L’argomento scelto si colloca nell’ambito della psicologia positiva e del suo possibile impatto sulla vita di persone e intere società. Gli obiettivi che hanno guidato questo lavoro partono dall’ipotesi che alcuni concetti riconducibili alla psicologia positiva, se applicati in modo acritico ed eccessivo, possano portare più danni che benefici. La presente tesi non vuole essere un attacco al movimento della psicologia positiva, bensì intende offrire degli spunti di riflessione e incoraggiare un utilizzo equilibrato e ragionato dei suoi contributi. In particolare, si è ipotizzato che la spinta eccessiva alla ricerca della felicità possa tradursi in vissuti di infelicità, inautenticità e inadeguatezza, e che l’applicazione acritica di tali principi al contesto lavorativo possa avere risvolti problematici a livello etico e umano. La ricerca è stata condotta attraverso un procedimento di tipo compilativo, tramite un approfondimento bibliografico e lo studio di opere, manuali, articoli scientifici e contributi provenienti dal campo della sociologia in un’ottica di multidisciplinarietà. Essa si articola in tre sezioni. Nella prima viene offerta una panoramica sullo sviluppo, i principali esponenti e le teorie e applicazioni della psicologia positiva, la seconda presenta una descrizione della società attuale e propone un collegamento tra l’ambiente sociale e lavorativo e la psicologia positiva, la terza sezione offre infine una riflessione, supportata da contributi scientifici, sui possibili effetti negativi che questo approccio, nelle sue forme più estreme e inflessibili, potrebbe avere sugli individui.

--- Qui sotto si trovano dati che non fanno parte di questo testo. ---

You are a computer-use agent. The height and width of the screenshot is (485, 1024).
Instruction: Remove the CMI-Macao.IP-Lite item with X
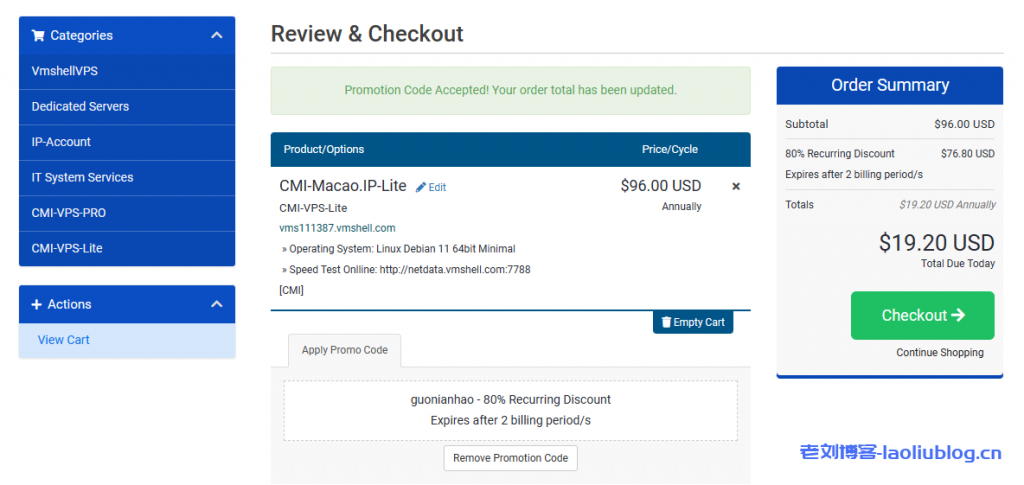(736, 187)

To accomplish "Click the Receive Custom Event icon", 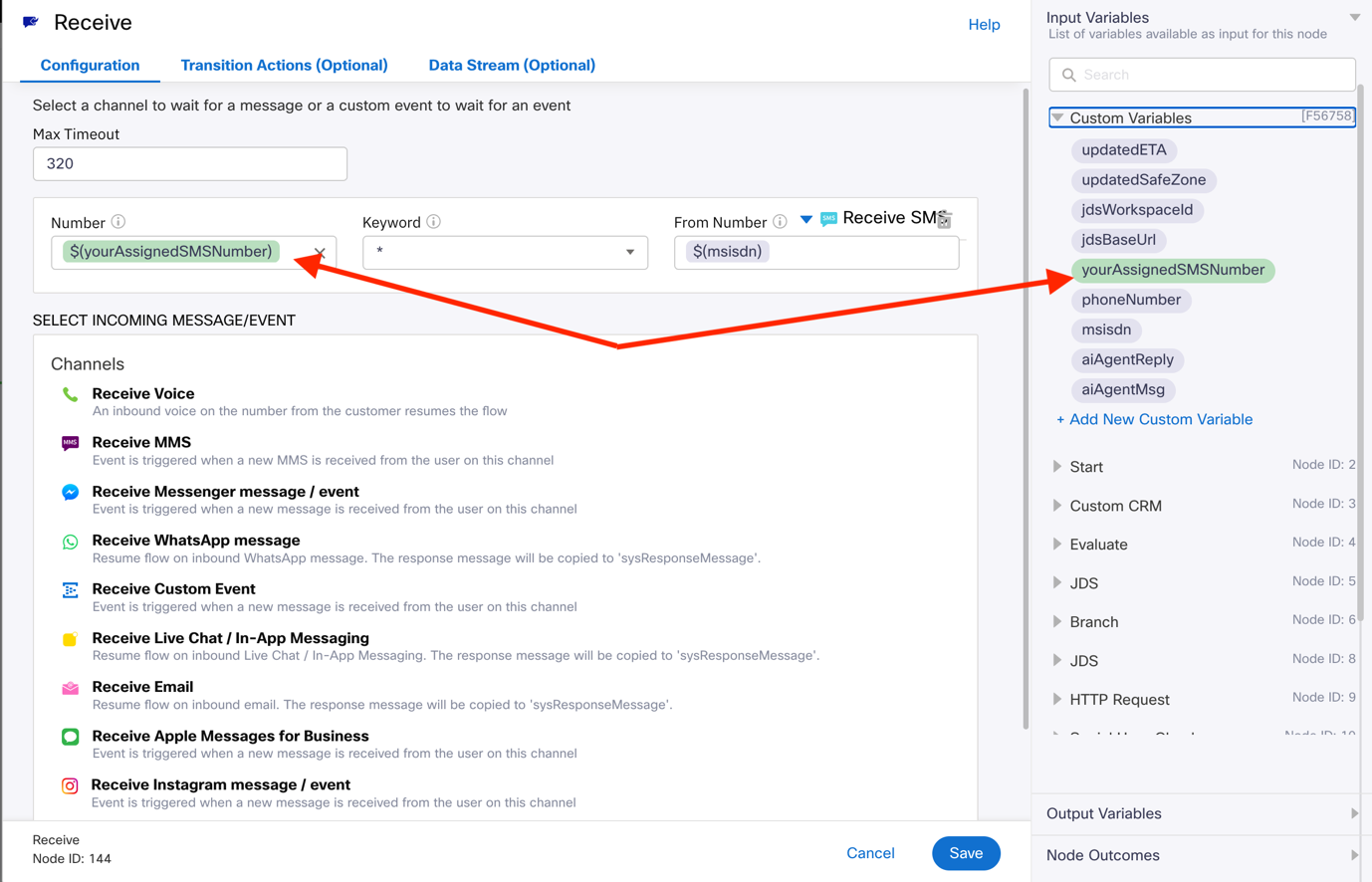I will pyautogui.click(x=70, y=590).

The chosen topic revolves around the subject of positive psychology and its possible impact on the life of people and entire societies. The objectives that guided this work stem from the hypothesis that some of the ideas that are attributable to positive psychology, when applied in an uncritical and extreme way, could do more harm than good. The present dissertation is not meant as an attack on the positive psychology movement, but rather it intends to offer some causes for reflection and encourage a balanced and rational use of its contributions. Specifically, it was hypothesized that the excessive push towards the search for happiness could result into experiencing unhappiness, inauthenticity and inadequacy, and that an uncritical application of those principles to the work environment could prove itself to be problematic from an ethical and human point of view. The present study was conducted by using a bibliographic procedure by means of a review of the pertinent literature and the analysis of textbooks, manuals, scientific articles and some contributions from the sociology field for a multidisciplinary examination. This work is structured into three sections. The first section explores the development, the main exponents, the theories and applications of positive psychology; the second one presents a description of the present state of our society and suggests a connection between the social and working environment and positive psychology; the third section, lastly, offers some considerations, supported by scientific evidence, about the possible negative effects that positive psychology, in its most extreme and rigid forms, could have on individuals.